De verdachte bekende alleen dat bepaalde handelingen zoals strelen en zoenen met het zojuist genoemde 14/15-jarige meisje hebben plaatsgevonden. Hij spreekt van oppervlakkig lichamelijk contact en stelt dat sprake was van een affaire. Daar maakte de officier van justitie korte metten mee: “Hoezo een affaire? Een volwassen man van 30/32 met een meisje van 14/15?” De verdachte ontkende dat hij de andere slachtoffers seksueel grensoverschrijdend heeft betast. Het OM acht de verklaringen van de slachtoffers echter geloofwaardig. “Zij verklaren gedetailleerd en consistent. In het gedrag van verdachte zit een patroon, maar ook in het soort handelingen en de omstandigheden waaronder deze handelingen plaatsvonden. Hiervan was bij alle vier de slachtoffers sprake. Zij raakten verstrikt in het web van verdachte en zij hebben zich volkomen ten onrechte schuldig gevoeld,” aldus de officier van justitie.
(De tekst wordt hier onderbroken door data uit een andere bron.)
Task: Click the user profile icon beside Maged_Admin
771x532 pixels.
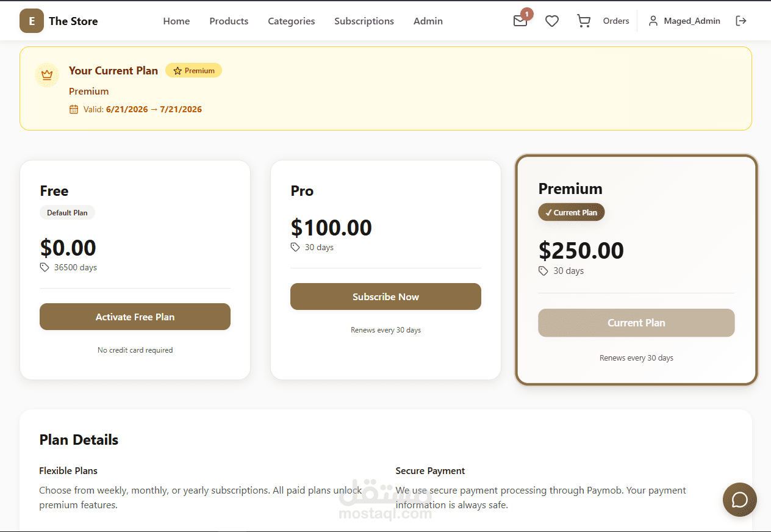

De officier stelde dat de gebeurtenissen enorme impact hebben gehad op de slachtoffers: ”Vandaag de dag, na vijf á zes jaar, ondervinden zij nog steeds de gevolgen van deze inbreuk op hun lichamelijke en geestelijke integriteit. Ik neem deze verdachte zeer kwalijk dat hij als volwassen man op deze manier met de gevoelens van minderjarigen omging. De slachtoffers waren voor hun seksuele ontwikkeling in een belangrijke fase van hun leven, hij wist dat zij op seksueel gebied nog niet volwassen waren. Hij heeft zich daar niet om bekommerd. Hij had het volgens zijn eigen verklaring thuis in die tijd zwaar en zocht afleiding. Hij heeft daarmee echter de jeugd van zijn slachtoffers beschadigd”.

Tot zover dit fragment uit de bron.